She was at the booth next to me. Both of us offering hope in the best way we knew how. I displayed my words and art. She showed pictures of her horses. It was at a Hazelden Convention. I had never heard of equine therapy before. It was a world and weekend of firsts for me. She told me how horses are honest, and respond without pretense. They can sense emotions and mirror them back to us, offering clarity and awareness. Not having struggled with addiction, I rather felt like one of those horses, as they asked me, “How do you know exactly what we’re feeling?” when reading my poems and books. To be honest, I didn’t know I knew. But what was clear was, that in this world, we have a lot more similarities than differences, if we only take the time to listen.

My husband’s mother liked a break from her last residence, probably even more than we did. Inside, she asked if this was France. Outside, she knew for sure that it was. Lavender fields.

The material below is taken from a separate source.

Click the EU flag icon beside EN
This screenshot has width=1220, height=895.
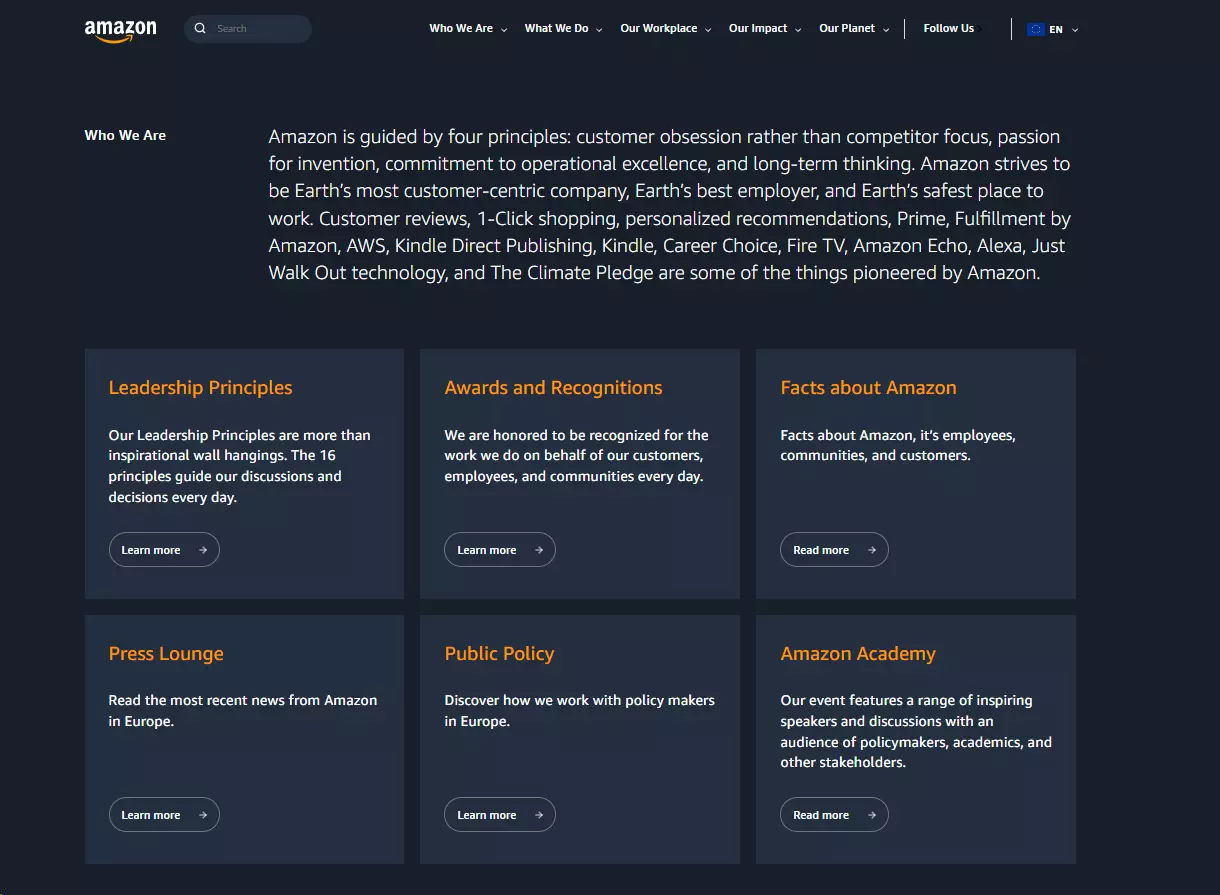[x=1035, y=29]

The Sainte Victoire. Vineyards. Unmistakeable. We drove down a random gravel road. Walked when the path narrowed. I didn’t see it until I took the photograph. I didn’t feel it until I painted the image. The empathy. Was the horse reflecting her thoughts? Or mine? Dominique’s? I suppose we all knew that this would not be the final place. But it was a good place. And it wasn’t fear. And it wasn’t longing. We stood silent. Maned in peace. It was all ok. Everything was going to be ok.

How do I know? I sit in front of her portrait, and listen.